Diálogo atribuido a Platón (427-347/348 a. de C.), colocado por Trasilo al principio de la octava te­tralogía, por lo que precede a la República (v.). En realidad es más bien un monólogo de Clitofón que, a petición de Sócrates, le expone las razones de su crítica a la en­señanza socrática. Sócrates — afirma Cli­tofón— siempre ha exhortado a la virtud, predicado la mortificación del cuerpo, con todos sus deseos, en favor del alma, que es la parte verdaderamente preciada del hombre; añadiendo que el mal es ignoran­cia y que la virtud se puede enseñar. Y Cli­tofón, admirando mucho esta exhortación y por estar muy deseoso de escuchar su con­tinuación, se había dirigido, primero a los discípulos de Sócrates para obtener una ex­plicación: ¿el intento de Sócrates era pura­mente exhortativo? O, en caso diverso, ¿cuál era el plan de enseñanza de la justicia por él celebrada como guía de la virtud? Las respuestas habían sido imprecisas; uno de ellos había afirmado, al fin, ser la justicia el arte de producir la amistad en las ciu­dades, una amistad que, en cuanto confor­midad de pensar, fuese ciencia; pero tam­bién esta explicación era insuficiente, por ser demasiado genérica.

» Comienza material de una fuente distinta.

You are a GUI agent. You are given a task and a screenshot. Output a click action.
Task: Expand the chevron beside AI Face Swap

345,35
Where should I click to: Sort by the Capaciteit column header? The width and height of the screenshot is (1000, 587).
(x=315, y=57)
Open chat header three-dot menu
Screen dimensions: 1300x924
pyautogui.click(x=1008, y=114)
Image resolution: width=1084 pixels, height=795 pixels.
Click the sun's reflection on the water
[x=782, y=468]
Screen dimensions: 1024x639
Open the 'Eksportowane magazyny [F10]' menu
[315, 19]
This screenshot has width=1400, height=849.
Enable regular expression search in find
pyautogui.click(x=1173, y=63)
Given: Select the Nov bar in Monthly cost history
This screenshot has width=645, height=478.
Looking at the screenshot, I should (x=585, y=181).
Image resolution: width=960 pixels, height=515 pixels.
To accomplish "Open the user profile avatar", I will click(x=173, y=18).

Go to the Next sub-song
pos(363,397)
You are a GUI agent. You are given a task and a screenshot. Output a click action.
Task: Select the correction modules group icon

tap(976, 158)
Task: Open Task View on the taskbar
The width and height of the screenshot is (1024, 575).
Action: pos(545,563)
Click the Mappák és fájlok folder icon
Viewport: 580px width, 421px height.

En cuanto a Sócra­tes, directamente interrogado varias veces, había hecho consistir la virtud en perjudi­car a los enemigos y favorecer a los amigos, pero más tarde también había dicho que el hombre justo no perjudica nunca a nadie; de manera que Clitofón, cansado de no ob­tener explicaciones, se ha convencido de que, o Sócrates no sabe hacer otra cosa sino exhortar, o no quiere comunicar lo que sabe. Y él está dispuesto a dirigirse a Trasímaco o a otros, para resolver sus dudas, si Só­crates no se decide de una vez a hablar claro. Mientras que los antiguos no discu­tieron la autenticidad de este diálogo, los modernos han adoptado a este propósito tres actitudes esencialmente distintas: la más usual se inclina a considerarlo completo, pero apócrifo, pues parece imposible que Platón hubiese podido exponer a Sócra­tes a aguantar, sin réplica, un ataque tan violento; la segunda defiende su autenti­cidad, y la tercera, la menos frecuente, lo considera auténtico pero incompleto. Estos diversos pareceres se compensan entre sí, pues todos se fundan en argumentos plausi­bles, pero no perentorios. Nada definitivo puede sugerir el examen de la forma litera­ria del diálogo. Pero parece admisible ver, en el Clitofón, sólo el principio de un diá­logo que Platón después dejaría abandona­do; puesto que parece obvio pensar que ni un supuesto adversario de Sócrates se hu­biera contentado con su limitado triunfo, obtenido poniendo en escena al gran filósofo y limitándose a escuchar pacientemente la larga discusión de su adversario.